The Wrack is the Wells Reserve blog, our collective logbook on the web.
Every August when I was growing up, my father and mother would load up their big Chevy Carryall, pop-up camper, and eight kids and head from our suburban home in Connecticut for a week in the wilds of Maine's Baxter State Park. It was in Baxter, at place called South Branch Pond, that I had my first encounter with wild nature in a protected place. It is there that I saw a large brook trout swim in clear, clean water right under our canoe, watched a bull moose feed on aquatic plants in a nearby stream, and admired a spruce/fir covered mountainous landscape that unfolded endlessly.
That was my introduction to the value of protected places and the powerful influence they can have on humanity. Ever since, I have been a supporter and advocate for preserving land and water, for people and for wildlife, working both professionally and personally on their behalf for close to 35 years.
The power of protected places on people has been particularly evident during this pandemic. The Wells Reserve and other conserved lands have been havens for those who crave peaceful, wide-open spaces at a time they have been asked to limit contact with others and to stay home as much as possible. I and the skeleton staff who have been managing this site day by day over the past two months have heard from many people who tell us how much they appreciate being able to get outdoors and enjoy this spectacular landscape and trail system.

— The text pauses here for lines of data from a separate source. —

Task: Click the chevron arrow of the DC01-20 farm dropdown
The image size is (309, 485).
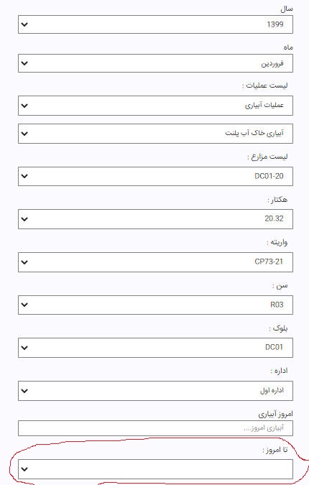Action: tap(24, 176)
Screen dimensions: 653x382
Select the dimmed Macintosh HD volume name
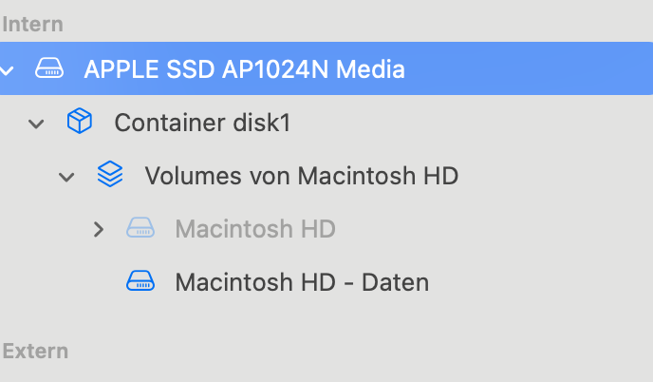(x=254, y=228)
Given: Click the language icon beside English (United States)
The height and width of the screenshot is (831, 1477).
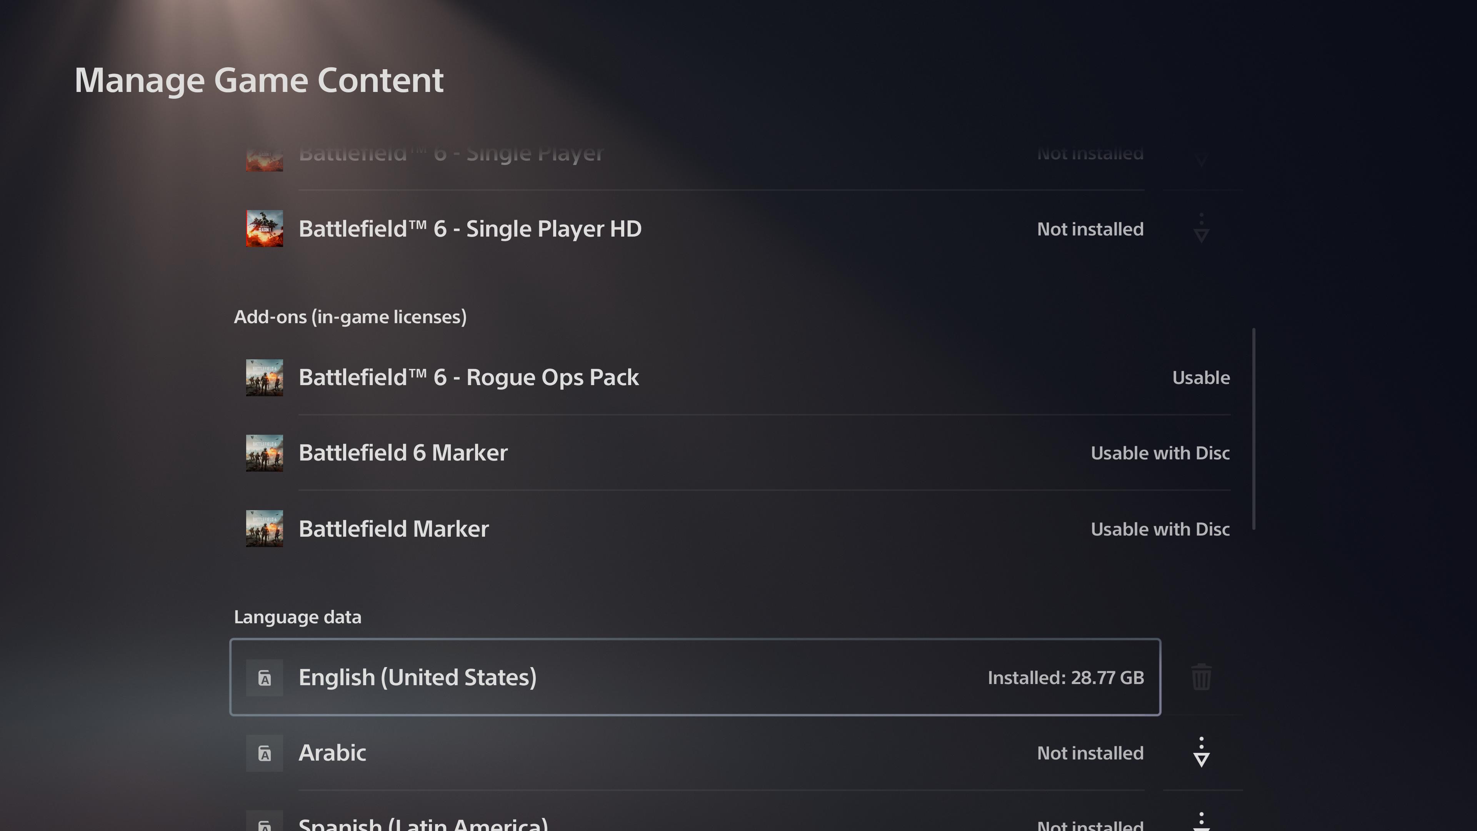Looking at the screenshot, I should (x=264, y=678).
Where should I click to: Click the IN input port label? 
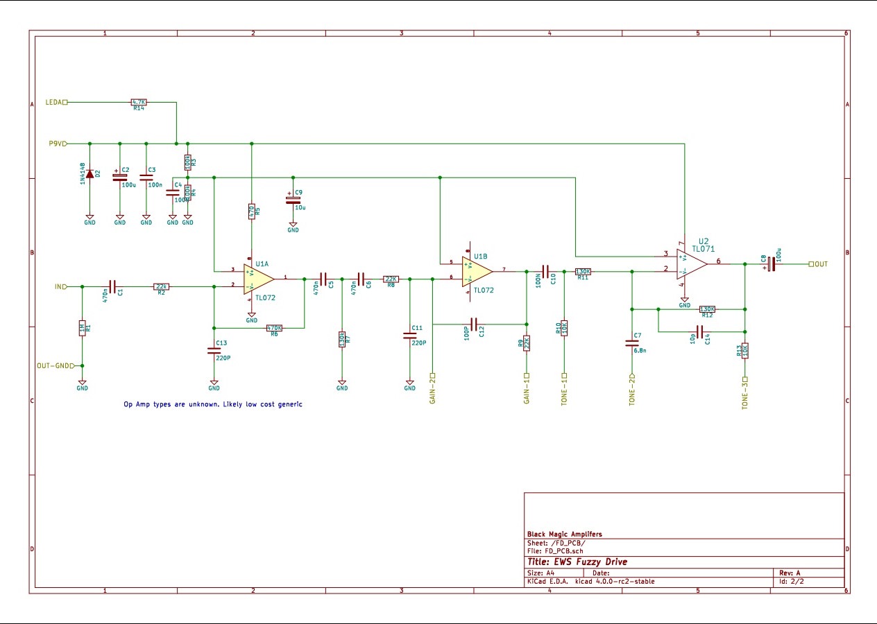click(60, 286)
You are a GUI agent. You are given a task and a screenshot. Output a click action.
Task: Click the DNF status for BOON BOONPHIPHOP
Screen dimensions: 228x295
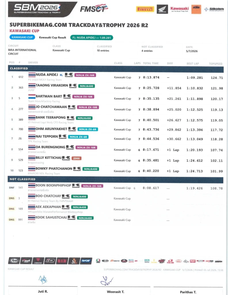pos(12,188)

Maine has made great strides over the past 30 years to permanently protect lands like the Wells Reserve, resulting in a four-fold increase in acreage since the late 1980s. The land has included popular beaches, mountains, and wild forests; rivers, ponds, and wetlands; working forests and farms; critical wildlife habitat; and hundreds of miles of trails and waterfront access sites. We have made much progress in recent decades and the past two months have proven the importance of that work.
The demand for protected places is great and the need to protect them will only increase. Our population continues to grow, while the available land mass remains constant. We must continue our efforts to conserve the land and waters Maine residents and visitors so value. The land-conservation community has always said land protection is an investment for the future—ours and those who come after us. We are discovering today just how valuable that investment can be.

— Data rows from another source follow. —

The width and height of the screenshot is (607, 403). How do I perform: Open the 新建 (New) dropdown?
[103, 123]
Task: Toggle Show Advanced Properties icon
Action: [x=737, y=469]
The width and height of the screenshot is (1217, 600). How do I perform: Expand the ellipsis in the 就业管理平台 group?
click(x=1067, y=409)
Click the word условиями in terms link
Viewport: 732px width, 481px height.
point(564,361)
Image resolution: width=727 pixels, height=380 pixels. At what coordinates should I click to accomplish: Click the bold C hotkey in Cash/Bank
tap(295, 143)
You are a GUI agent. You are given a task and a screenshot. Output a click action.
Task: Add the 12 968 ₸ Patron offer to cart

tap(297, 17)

For 50 years now, the Maine Coast Heritage Trust has been one of Maine's most prominent and influential organizations protecting extraordinary places. As part of its golden anniversary celebration, the trust asked writers, artists, fishermen, scientists, historians, and others to share what the Maine coast means to them, and put together a compendium of their responses called Voices from the Coast.
Among the invited contributors was Megan Grumbling, a Maine poet, writer, and teacher. Her essay is featured in a video called Where the Land Meets the Sea. For me and for others, its images and words reinforce what we do every day in the field of environmental conservation—to steward, to study, and to educate people about our coasts and estuaries.
Megan grew up along the headwater streams that feed the estuaries of the Wells Reserve. This is where her appreciation for, and inspiration from, the natural world began.
Some may recognize the Grumbling name. Megan's father is Dr. Owen Grumbling, a founder of the Wells Reserve. Through the 1980s, he helped protect the land, create the trails, and establish great education and science programs at Maine's estuarine reserve. He went on to protect thousands acres of land as chair of the Wells Conservation Commission.